Duplicate the listing lines starting with the line that contains "Open the filter" and going on through the line that contains "Looking at the", both included.

───── PROVIDED ENTRIES

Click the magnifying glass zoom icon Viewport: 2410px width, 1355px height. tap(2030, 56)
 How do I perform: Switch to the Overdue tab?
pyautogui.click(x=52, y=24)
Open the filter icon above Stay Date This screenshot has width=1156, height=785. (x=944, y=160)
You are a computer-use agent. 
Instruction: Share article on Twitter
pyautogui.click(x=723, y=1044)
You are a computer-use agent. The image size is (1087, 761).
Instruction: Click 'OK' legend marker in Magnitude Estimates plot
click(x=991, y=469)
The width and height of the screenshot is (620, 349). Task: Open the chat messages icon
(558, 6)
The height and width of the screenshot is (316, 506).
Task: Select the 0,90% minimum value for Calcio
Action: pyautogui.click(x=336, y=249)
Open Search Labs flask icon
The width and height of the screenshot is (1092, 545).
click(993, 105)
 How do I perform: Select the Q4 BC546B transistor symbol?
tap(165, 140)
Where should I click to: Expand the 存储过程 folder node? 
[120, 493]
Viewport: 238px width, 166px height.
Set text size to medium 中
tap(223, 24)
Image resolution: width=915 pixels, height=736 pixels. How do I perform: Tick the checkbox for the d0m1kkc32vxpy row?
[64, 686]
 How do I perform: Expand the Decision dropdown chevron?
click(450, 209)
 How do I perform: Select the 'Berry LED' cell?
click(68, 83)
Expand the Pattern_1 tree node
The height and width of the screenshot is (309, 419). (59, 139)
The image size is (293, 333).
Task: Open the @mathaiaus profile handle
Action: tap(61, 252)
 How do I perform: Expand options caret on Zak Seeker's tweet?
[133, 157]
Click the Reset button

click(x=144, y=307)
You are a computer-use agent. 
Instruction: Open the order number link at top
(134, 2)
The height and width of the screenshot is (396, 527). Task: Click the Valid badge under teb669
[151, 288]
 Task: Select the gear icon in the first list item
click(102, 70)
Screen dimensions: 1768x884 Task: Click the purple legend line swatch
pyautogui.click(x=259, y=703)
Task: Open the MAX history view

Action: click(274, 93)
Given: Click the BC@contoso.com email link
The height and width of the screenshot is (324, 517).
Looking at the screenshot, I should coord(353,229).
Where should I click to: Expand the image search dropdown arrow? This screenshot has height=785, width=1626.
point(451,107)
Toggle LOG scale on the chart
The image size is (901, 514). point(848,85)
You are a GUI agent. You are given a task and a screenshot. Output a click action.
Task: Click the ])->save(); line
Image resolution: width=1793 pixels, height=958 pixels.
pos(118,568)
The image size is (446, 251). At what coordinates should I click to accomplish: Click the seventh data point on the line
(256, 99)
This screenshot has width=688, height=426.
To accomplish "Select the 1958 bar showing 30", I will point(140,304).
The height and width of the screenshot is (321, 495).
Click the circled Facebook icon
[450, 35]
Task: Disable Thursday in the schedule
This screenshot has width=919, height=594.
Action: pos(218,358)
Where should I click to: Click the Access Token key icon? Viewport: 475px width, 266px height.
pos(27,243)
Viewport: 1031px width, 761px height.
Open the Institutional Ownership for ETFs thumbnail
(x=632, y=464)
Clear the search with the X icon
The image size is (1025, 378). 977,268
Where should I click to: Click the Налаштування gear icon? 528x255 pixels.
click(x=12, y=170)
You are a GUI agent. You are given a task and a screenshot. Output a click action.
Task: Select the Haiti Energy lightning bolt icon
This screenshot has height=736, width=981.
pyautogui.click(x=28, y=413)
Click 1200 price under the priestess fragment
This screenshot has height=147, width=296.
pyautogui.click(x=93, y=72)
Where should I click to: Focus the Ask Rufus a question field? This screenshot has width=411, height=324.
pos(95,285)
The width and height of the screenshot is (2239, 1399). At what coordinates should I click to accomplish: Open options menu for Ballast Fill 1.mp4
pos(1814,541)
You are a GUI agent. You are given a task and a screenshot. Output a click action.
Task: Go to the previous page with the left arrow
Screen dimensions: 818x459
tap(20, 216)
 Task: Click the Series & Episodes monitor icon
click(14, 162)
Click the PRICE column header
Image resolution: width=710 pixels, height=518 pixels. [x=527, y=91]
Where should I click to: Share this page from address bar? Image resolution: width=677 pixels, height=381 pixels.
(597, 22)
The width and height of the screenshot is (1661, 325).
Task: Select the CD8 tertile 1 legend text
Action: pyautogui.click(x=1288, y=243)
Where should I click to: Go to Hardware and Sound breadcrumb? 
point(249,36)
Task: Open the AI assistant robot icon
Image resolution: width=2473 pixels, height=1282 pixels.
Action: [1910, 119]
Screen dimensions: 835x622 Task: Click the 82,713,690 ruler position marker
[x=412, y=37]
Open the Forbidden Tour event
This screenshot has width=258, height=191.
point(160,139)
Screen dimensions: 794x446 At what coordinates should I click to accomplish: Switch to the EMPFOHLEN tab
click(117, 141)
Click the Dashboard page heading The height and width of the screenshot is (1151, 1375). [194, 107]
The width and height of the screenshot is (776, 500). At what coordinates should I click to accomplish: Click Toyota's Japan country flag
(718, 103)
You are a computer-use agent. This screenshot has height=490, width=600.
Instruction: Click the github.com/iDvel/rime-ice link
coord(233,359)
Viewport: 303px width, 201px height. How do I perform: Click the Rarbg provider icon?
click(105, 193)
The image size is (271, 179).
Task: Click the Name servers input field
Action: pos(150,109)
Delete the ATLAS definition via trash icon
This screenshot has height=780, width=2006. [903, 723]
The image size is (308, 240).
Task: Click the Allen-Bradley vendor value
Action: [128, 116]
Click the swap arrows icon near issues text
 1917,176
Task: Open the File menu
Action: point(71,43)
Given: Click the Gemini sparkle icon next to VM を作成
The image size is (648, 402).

──────────

» **PROBLEM SOLUTION**:
Open the filter icon above Stay Date This screenshot has width=1156, height=785. (x=944, y=160)
You are a computer-use agent. 
Instruction: Share article on Twitter
pyautogui.click(x=723, y=1044)
You are a computer-use agent. The image size is (1087, 761).
Instruction: Click 'OK' legend marker in Magnitude Estimates plot
click(x=991, y=469)
The width and height of the screenshot is (620, 349). Task: Open the chat messages icon
(558, 6)
The height and width of the screenshot is (316, 506).
Task: Select the 0,90% minimum value for Calcio
Action: pyautogui.click(x=336, y=249)
Open Search Labs flask icon
The width and height of the screenshot is (1092, 545).
click(993, 105)
 How do I perform: Select the Q4 BC546B transistor symbol?
tap(165, 140)
Where should I click to: Expand the 存储过程 folder node? 
[120, 493]
Viewport: 238px width, 166px height.
Set text size to medium 中
tap(223, 24)
Image resolution: width=915 pixels, height=736 pixels. How do I perform: Tick the checkbox for the d0m1kkc32vxpy row?
[64, 686]
 How do I perform: Expand the Decision dropdown chevron?
click(450, 209)
 How do I perform: Select the 'Berry LED' cell?
click(68, 83)
Expand the Pattern_1 tree node
The height and width of the screenshot is (309, 419). (59, 139)
The image size is (293, 333).
Task: Open the @mathaiaus profile handle
Action: tap(61, 252)
 How do I perform: Expand options caret on Zak Seeker's tweet?
[133, 157]
Click the Reset button

click(x=144, y=307)
You are a computer-use agent. 
Instruction: Open the order number link at top
(134, 2)
The height and width of the screenshot is (396, 527). Task: Click the Valid badge under teb669
[151, 288]
 Task: Select the gear icon in the first list item
click(102, 70)
Screen dimensions: 1768x884 Task: Click the purple legend line swatch
pyautogui.click(x=259, y=703)
Task: Open the MAX history view

Action: click(274, 93)
Given: Click the BC@contoso.com email link
The height and width of the screenshot is (324, 517).
Looking at the screenshot, I should coord(353,229).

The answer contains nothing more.